BEGIN
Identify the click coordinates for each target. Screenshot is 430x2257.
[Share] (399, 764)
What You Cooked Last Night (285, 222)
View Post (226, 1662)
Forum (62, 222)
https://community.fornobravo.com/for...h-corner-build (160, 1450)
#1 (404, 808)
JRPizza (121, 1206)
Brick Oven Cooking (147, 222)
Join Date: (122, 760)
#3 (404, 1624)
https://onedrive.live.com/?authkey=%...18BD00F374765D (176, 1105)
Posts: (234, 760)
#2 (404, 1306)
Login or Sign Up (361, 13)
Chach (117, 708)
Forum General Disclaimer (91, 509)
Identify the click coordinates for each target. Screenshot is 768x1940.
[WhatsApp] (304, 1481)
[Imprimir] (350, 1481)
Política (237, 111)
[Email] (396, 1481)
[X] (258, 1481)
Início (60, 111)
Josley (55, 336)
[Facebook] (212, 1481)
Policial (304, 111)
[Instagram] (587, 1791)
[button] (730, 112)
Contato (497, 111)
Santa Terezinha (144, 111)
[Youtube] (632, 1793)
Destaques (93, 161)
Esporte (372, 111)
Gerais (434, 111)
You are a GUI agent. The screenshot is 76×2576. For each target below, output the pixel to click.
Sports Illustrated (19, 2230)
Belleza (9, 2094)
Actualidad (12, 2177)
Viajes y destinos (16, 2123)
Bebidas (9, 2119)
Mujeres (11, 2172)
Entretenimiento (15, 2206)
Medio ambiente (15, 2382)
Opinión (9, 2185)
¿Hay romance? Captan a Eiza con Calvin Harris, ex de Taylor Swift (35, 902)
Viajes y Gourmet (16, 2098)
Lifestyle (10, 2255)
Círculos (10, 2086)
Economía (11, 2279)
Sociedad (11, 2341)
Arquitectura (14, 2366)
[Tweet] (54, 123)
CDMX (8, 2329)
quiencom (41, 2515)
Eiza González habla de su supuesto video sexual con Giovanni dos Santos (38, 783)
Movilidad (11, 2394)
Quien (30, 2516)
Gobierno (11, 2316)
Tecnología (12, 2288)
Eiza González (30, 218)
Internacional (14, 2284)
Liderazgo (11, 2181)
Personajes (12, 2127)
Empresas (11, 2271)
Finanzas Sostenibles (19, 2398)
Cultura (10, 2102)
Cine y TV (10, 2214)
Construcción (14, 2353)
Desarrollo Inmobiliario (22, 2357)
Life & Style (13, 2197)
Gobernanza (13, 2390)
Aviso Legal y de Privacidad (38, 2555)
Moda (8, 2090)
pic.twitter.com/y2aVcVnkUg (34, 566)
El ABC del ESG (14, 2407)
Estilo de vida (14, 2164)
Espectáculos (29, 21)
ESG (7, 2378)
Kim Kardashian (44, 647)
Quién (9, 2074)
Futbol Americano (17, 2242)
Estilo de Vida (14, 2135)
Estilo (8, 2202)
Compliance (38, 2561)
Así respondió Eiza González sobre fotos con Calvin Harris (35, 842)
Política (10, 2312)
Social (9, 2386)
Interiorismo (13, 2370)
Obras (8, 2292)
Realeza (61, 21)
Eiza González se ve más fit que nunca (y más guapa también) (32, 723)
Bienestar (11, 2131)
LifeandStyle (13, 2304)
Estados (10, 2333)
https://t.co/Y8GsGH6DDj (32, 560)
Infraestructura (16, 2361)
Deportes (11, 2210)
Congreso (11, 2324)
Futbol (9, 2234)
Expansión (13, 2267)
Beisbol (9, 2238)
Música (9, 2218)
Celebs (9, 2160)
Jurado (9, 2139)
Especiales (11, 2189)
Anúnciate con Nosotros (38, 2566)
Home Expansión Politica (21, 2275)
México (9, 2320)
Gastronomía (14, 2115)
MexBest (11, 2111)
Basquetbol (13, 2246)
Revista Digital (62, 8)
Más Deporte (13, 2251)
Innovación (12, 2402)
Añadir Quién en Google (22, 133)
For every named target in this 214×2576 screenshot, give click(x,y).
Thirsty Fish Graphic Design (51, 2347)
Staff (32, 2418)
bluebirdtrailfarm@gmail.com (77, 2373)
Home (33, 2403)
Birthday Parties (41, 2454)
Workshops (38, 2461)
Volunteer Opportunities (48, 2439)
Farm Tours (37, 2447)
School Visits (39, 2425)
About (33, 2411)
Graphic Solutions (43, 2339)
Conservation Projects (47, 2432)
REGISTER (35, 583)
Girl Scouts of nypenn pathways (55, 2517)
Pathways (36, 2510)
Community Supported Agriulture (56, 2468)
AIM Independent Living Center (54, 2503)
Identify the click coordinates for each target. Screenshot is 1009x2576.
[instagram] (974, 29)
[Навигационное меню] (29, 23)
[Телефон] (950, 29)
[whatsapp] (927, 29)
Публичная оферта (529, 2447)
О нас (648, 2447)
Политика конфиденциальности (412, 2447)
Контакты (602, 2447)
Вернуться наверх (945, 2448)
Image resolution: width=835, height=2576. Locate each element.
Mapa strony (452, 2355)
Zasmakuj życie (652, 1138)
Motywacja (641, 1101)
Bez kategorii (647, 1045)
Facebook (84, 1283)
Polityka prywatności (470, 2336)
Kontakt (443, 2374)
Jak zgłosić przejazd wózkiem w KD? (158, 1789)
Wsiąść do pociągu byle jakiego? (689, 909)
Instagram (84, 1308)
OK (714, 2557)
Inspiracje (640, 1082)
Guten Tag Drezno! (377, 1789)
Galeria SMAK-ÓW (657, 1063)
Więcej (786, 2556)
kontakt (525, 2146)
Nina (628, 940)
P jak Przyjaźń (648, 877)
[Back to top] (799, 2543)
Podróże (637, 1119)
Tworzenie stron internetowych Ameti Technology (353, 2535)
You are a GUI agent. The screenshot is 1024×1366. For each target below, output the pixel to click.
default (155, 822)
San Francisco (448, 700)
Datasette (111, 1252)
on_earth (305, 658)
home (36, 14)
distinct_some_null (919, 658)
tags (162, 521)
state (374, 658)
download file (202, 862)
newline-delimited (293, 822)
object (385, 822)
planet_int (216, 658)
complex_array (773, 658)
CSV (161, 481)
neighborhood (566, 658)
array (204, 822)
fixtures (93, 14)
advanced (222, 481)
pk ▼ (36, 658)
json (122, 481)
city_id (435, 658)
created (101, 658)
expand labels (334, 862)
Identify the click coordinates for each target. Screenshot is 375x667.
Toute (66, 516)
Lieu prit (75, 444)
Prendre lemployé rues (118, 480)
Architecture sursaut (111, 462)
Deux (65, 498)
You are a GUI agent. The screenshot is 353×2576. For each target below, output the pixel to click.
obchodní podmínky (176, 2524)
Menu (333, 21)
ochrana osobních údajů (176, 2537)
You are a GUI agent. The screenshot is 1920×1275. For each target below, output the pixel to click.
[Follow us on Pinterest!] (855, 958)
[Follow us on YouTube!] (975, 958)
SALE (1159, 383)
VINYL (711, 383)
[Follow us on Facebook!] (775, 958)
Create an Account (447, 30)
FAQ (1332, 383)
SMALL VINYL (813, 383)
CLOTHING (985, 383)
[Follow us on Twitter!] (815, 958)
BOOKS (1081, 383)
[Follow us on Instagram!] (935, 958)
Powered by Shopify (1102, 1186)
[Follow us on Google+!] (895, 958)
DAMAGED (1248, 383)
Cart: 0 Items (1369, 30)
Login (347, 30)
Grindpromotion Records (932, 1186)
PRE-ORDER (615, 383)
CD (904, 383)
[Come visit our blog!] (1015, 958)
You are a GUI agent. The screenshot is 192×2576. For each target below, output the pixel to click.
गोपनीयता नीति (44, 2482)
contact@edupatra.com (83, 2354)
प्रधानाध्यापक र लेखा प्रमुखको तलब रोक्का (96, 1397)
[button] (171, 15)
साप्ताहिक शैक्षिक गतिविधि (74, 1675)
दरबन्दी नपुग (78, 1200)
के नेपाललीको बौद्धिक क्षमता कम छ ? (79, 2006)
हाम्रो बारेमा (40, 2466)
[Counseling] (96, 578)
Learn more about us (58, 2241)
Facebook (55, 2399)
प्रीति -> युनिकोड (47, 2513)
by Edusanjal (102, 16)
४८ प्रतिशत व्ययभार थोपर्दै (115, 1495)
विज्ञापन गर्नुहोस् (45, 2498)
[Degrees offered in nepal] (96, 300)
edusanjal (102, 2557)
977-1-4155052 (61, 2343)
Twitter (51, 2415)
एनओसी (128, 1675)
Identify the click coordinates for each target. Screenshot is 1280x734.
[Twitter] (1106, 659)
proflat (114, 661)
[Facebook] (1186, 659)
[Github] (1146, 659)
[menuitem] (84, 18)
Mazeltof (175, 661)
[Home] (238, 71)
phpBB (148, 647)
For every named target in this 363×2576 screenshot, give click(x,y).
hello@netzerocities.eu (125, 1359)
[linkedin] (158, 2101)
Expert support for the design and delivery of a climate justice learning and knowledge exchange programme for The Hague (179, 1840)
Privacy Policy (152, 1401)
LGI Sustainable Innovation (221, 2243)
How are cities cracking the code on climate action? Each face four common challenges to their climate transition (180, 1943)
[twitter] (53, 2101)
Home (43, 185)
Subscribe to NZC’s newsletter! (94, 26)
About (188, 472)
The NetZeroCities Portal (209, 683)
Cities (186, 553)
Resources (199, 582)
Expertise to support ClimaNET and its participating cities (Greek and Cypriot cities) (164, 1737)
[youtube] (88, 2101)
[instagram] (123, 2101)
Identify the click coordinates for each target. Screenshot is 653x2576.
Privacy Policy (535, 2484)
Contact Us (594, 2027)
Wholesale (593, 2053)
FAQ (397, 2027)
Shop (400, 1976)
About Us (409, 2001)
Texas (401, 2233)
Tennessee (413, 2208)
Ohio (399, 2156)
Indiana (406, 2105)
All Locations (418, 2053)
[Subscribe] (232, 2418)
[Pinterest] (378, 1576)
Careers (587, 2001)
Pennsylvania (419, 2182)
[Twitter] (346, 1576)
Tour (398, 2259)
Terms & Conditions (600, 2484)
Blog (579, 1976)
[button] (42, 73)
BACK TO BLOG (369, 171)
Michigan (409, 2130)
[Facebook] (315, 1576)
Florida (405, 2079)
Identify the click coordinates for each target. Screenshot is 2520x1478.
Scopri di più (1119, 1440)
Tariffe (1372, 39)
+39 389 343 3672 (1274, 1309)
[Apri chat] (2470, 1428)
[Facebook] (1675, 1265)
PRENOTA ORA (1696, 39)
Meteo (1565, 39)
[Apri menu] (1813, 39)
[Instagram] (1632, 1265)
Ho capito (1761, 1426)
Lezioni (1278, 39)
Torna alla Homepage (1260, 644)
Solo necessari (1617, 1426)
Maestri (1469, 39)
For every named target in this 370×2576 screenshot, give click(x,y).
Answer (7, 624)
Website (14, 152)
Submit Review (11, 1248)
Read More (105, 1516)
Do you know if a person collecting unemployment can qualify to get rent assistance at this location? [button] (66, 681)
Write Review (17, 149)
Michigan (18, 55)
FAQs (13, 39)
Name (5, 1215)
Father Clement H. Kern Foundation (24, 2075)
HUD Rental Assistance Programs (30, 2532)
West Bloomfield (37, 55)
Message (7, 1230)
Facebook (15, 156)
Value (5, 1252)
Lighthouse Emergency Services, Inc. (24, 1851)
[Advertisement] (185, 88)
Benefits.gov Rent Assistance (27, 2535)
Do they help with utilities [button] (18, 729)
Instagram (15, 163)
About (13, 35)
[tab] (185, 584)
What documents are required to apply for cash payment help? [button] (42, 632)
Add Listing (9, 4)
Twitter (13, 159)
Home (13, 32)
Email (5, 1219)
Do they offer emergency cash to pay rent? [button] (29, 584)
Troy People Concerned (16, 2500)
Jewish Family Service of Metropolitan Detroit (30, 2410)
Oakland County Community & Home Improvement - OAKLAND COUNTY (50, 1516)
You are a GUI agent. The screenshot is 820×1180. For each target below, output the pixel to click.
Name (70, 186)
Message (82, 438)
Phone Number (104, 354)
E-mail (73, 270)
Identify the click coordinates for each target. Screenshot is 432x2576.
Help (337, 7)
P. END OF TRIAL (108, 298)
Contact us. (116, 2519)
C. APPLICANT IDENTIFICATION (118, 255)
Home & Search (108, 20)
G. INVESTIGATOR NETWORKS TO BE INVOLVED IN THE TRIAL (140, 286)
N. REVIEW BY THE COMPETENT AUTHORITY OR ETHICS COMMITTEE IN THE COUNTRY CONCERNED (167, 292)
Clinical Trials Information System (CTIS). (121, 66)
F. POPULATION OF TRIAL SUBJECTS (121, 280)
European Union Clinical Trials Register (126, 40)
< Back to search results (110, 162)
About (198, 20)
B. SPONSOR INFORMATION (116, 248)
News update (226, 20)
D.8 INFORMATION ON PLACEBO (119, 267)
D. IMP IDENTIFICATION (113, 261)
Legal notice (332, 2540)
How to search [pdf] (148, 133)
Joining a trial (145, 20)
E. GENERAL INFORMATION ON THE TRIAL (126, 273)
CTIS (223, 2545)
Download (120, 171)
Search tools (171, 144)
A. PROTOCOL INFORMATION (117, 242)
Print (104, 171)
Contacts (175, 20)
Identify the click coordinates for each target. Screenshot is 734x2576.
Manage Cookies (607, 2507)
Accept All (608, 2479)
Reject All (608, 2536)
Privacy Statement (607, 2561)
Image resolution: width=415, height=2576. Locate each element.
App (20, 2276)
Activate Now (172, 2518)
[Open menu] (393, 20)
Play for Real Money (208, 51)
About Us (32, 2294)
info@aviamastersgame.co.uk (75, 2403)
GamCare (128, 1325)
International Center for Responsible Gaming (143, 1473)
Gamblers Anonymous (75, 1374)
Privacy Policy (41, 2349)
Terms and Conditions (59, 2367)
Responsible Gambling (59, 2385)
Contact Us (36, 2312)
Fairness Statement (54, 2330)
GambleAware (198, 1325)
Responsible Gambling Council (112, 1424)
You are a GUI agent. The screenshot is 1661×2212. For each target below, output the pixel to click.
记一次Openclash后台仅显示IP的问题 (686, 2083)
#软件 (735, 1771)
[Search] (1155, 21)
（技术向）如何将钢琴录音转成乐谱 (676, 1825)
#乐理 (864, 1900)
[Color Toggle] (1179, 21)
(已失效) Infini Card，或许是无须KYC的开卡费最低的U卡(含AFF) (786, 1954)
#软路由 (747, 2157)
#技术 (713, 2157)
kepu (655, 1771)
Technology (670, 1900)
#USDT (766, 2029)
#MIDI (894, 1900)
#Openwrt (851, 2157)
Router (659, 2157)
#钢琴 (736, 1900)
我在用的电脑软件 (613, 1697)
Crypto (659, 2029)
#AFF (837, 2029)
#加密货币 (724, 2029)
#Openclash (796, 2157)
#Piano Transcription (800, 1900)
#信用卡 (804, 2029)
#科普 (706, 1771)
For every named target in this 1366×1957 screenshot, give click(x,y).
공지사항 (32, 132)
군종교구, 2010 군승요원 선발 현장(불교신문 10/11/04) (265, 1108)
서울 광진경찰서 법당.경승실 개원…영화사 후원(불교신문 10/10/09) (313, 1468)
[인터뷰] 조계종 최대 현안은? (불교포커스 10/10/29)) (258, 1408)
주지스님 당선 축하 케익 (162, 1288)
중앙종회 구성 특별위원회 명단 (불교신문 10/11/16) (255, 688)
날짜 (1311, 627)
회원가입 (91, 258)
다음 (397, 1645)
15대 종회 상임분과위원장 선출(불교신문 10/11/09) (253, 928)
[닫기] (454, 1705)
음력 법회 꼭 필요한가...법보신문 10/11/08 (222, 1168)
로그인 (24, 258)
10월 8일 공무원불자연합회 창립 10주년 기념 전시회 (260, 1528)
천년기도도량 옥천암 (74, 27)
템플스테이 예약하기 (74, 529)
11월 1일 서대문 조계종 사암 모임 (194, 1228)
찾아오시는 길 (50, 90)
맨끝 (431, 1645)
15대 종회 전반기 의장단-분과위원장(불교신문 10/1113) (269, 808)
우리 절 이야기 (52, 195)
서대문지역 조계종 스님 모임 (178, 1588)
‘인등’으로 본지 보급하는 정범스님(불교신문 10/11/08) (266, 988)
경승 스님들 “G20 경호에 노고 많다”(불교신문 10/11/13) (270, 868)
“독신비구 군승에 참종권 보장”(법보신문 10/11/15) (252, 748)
END
• _Directions_:
What is needed is how many lines of the listing include the string "Terms", given as a bare number.

• _Reply_:
2